Симптомы. Резкая боль в области перелома, усиливающаяся при движениях. Укорочение и деформация конечности. Подвижность в месте перелома. Резкая болезненность в области перелома даже при осторожном ощупывании.

При переломах крупных костей, при открытых переломах могут быть явления шока - резкая бледность, холодный пот, легкосжимаемый частый пульс.

Наличие раны любого размера в области травмы и перелома говорит об открытом переломе, который опасен кровотечением и развитием инфекции.

Первая помощь

Дать внутрь 1 табл. анальгина.

Фиксировать конечность в положении наименьшей боли шинами из подручных материалов.

При открытых переломах необходимо:

- удалить с окружающей кожи и поверхности раны свободнолежащие инородные тела;

- обработать кожу вокруг раны настойкой йода или раствором бриллиантовой зелени, а затем опрыскать рану пантенолом;

- наложить на рану асептическую повязку;

- произвести иммобилизацию (обездвиживание) с помощью шин.

Транспортировать при переломах бедра, средней и верхней трети голени - лежа; при переломах костей стопы, нижней трети голени — лежа или сидя в зависимости от состояния и условий местности. При переломах костей плеча и предплечья и при нерезкой боли пострадавший может двигаться самостоятельно. Пострадавшие с открытыми переломами требуют более срочной эвакуации.

Растяжение и разрывы связочного аппарата суставов

Причины.
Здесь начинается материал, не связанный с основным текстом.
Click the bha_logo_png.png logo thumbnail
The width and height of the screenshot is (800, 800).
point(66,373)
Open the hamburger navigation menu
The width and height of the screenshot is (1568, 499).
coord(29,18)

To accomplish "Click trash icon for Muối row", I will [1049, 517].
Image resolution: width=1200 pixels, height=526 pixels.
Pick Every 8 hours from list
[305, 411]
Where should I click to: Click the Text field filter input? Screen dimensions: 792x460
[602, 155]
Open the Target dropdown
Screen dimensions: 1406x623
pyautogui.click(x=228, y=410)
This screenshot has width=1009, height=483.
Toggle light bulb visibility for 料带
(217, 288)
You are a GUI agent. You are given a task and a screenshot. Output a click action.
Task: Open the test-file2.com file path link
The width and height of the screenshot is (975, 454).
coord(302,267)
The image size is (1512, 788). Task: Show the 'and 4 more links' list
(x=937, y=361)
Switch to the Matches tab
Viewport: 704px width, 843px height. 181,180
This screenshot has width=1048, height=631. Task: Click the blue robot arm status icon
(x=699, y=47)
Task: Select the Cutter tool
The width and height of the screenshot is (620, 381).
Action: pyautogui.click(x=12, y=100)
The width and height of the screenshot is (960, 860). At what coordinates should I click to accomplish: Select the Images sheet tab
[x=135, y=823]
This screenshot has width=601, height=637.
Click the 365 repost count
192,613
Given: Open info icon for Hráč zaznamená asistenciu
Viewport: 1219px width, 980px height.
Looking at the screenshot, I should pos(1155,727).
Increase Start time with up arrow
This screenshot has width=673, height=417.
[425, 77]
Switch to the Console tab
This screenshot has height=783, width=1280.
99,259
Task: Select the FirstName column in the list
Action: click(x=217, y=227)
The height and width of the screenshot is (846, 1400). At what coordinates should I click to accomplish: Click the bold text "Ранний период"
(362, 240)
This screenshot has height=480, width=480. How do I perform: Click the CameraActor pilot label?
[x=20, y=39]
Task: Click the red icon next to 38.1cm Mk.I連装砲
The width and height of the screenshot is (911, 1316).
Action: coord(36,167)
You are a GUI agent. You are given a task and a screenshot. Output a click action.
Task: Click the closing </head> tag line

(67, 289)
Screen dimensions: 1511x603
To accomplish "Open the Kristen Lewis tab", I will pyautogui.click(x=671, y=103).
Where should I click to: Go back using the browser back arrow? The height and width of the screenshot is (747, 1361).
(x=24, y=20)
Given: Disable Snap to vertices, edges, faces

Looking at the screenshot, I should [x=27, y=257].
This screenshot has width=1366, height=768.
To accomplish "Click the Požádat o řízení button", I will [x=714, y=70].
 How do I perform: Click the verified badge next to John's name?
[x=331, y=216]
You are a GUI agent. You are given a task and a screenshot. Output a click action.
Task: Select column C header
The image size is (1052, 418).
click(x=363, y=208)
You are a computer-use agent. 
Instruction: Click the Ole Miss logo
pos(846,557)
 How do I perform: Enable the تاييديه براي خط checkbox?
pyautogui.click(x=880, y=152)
Резкое подворачивание стопы (например, при неудачном приземлении после прыжка), падение на руку или ногу. Чаще всего травмируются связки голеностопного сустава.

Симптомы. Резкая боль в области сустава, усиливающаяся при движении в нем. В отличие от переломов и вывихов при растяжении и разрыве связок отсутствует резкая деформация и болезненность в области суставов при нагрузке по оси конечности, например при давлении на пятку. Через несколько дней после травмы выступает кровоподтек, резкие боли к этому времени стихают. Если боли не исчезли через 2-3 дня и наступить на ногу по-прежнему нельзя, то в таком случае возможен перелом лодыжек в голеностопном суставе.

Первая помощь

В первые сутки после травмы — покой.

Фиксировать сустав эластичным или марлевым бинтом. Применять холод на область сустава.

При резких болях наложить шину.

Дать внутрь 1 табл. анальгина.

Транспортировка сидя при невозможности самостоятельного передвижения.

Вывихи

Причины. Чрезмерно резкие движения, рывки в суставе, падение с высоты на руки или ногу. Чаще всего вывих возникает в плечевом суставе.

Симптомы. Резкая боль, усиливающаяся при движении, и деформация в области сустава. Ограничение или полная невозможность движений в суставе.

Первая помощь

Не предпринимать попытки вправить вывих: можно вызвать перелом, а также повреждение кровеносных сосудов и нервов.

Оказание первой помощи осуществляется так же, как при переломах.

 

Остановка других кровотечений

Первую помощь приходится оказывать не только при кровотечениях из ран, но и при иных видах кровотечений.

Кровотечение из носа. Возникает при ударе в нос, при сильном сморкании или же чихании, иногда при восхождениях, когда при подъеме на высоту меняется атмосферное давление. Во время кровотечения надо принять полусидячее положение со слегка отклоненной назад головой, на переносицу класть холодные компрессы или лед, а крылья носа зажать пальцами на 10-15 минут. При носовом кровотечении нельзя сморкаться и промывать нос водой. Кровь, стекающую в носоглотку, нужно сплевывать, а не глотать.

Кровотечение из варикозных вен. Варикозные вены, не представляя опасности сами по себе, могут создать проблемы из-за большого потока крови при случайном их повреждении.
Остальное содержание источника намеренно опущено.